Oh shit. Now I gotta be all crazy-inner-healing-praying-girl. I mean, I pray. But I don't "deal." Dealing with pain, emotional pain, makes me want to bolt. I'd rather eat grass. Do 100 jump squats. Hold a plank for 20 mins. Diet.
"Dieting was like praying. It's a plaintive cry to whoever was listening: I know I am fat. I know I am ugly. I know I am undisciplined, but see how hard I try. See how violently I restrict myself, deprive myself, punish myself. Surely there must be a reward for those who know how horrible they are.....Making the decision to stop dieting was like committing heresy, like breaking a vow that was never supposed to be broken. It was like saying, 'You were wrong, God. You were wrong, Mom. I am worth something.'"
And so the realization hits me hard: I fill my life with goals to distract myself from being present. Because if I'm working toward a "goal," I can be swept up in that task. And not deal.
Geneen Roth tells the women at her retreats:
"I tell them that ending the obsession with food is all about the capacity to stay in the present moment. To not leave themselves. I tell them that they don't have to make a choice between losing weight and doing this."
Ding! Ding! Ding! My first thoughts on reading this book was that this lady was going to tell me to embrace my thighs, stop caring about weight loss and like me. And that kind of thinking makes me feel like I can't breathe. My obsession with weight loss (whether its fruitful or not) fills me. It gives me meaning. I know. Sounds ridiculous. But hey- I was successful! I did it 4 years ago! And hell, I'm only 7 lbs from where I was 4 years ago. But I just..can't...get...there. It's like it's just sitting out of reach and I can't do it. And so what do I do? Well, another project of course. Yeah. If I get all hard core and shoot to be a figure competitor then I'll have to lose the weight. I'll have no choice. And so I get obsessed with figure competing.
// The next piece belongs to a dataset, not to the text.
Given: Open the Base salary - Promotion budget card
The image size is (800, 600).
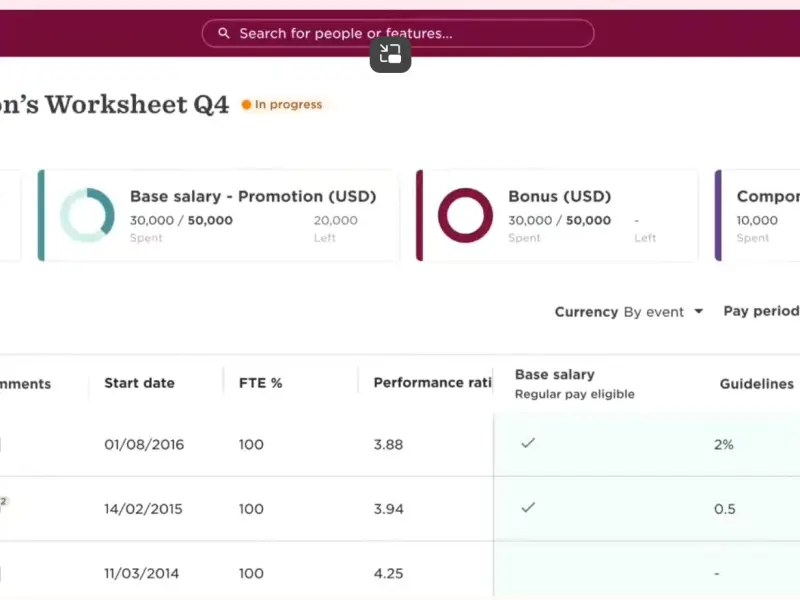Looking at the screenshot, I should [x=218, y=215].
"Obsession gives you something to do besides having your heart shattered by heart-shattering events.... It creates a parallel world, a hologram of emotions, passions, breathtaking reversals. It gives you the illusion of feeling everything without having to be vulnerable to anything. In the drama of obsession, you are the star, the costar, the director, the producer....Obsession is a way of organizing our lives so that we never have to deal with the hard part-the part that happens between two years old and dying. We compulsive eaters wouldn't have an obsession with food if we believed that life was tolerable without it."
You know where this is going. But I cannot have a realization like this and still be consumed with my "project." And so I'm doing it. I'm quitting. Fuck figure competitors! Nah, just kidding. Fuck projects. Fuck anorexia of the soul. Life is too short. In some ways I feel like a weight has been lifted off my shoulders. In other ways I feel terrified of not losing those last pounds. Losing ground. Being a quitter. A flake. And I fear that some of you are thinking that I'm just being lazy and using this book to give me a ticket out of this figure thing. I fear a lot. I can be a very paranoid girl.
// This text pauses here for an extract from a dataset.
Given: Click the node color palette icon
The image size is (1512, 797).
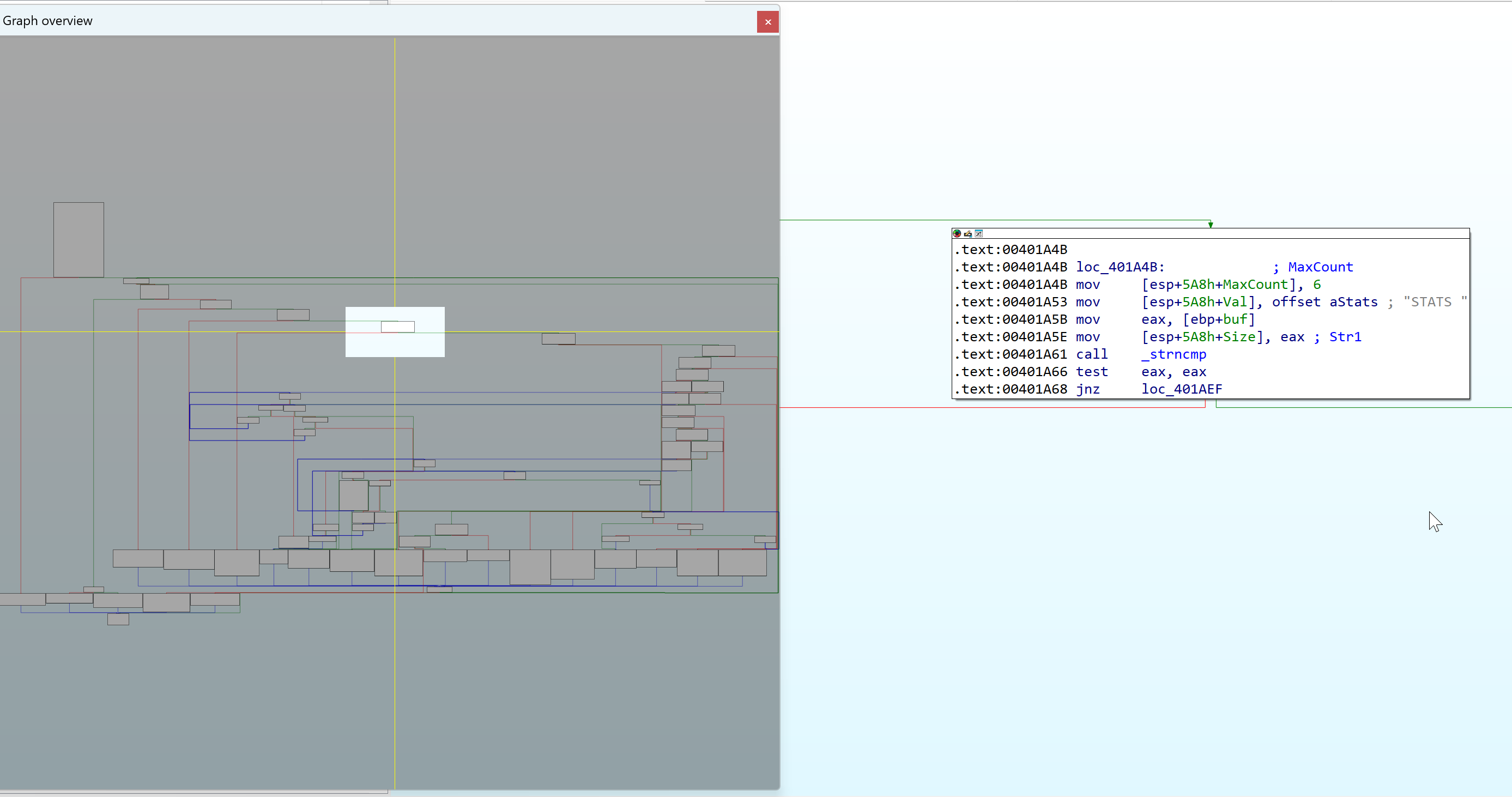Looking at the screenshot, I should coord(957,233).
So what's my theme? My goal? What am I doing? You know, bloggers have to have goals. You have to be onto something. Doing something. And then post pics of it.
I am doing nothing.
Absolutely nothing. I mean, I'm going to be here. I'm going to ramble. I still love fitness. I still love mochas. But I can't, with any presence of mind, be a figure competitor right now. The perfection of diet and hard workouts are counterproductive to being "enough," because you're only striving towards changing yourself.
I want to deal with my need for distraction. Hell, I have no idea what "dealing" looks like. I've been through years of therapy that never touched this food stuff. But I feel strongly in my gut that I read this book at the time I needed to. And I want to be present. For myself. My husband. My kids. I just want to enjoy life because I can and I deserve to. I want to be enough.